▶ **WORK ORDER**:
Retype the listing found below exactly, but leave out each picture.

START RAW DATA

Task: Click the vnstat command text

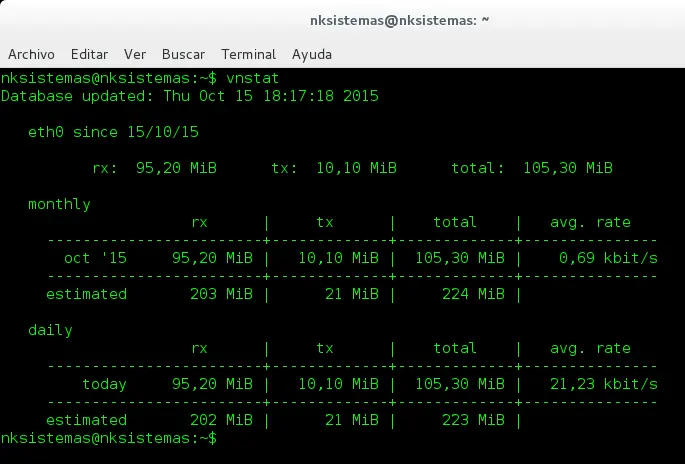Action: coord(252,78)
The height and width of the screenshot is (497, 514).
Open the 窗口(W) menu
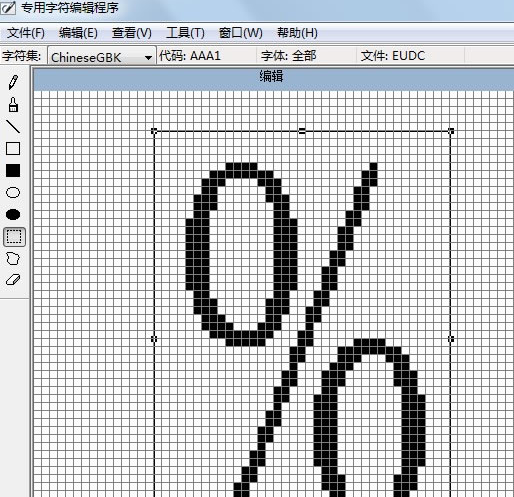click(x=240, y=33)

END RAW DATA

▶ **EXPECTED ANSWER**:
Task: Click the vnstat command text

Action: coord(252,78)
The height and width of the screenshot is (497, 514).
Open the 窗口(W) menu
click(x=240, y=33)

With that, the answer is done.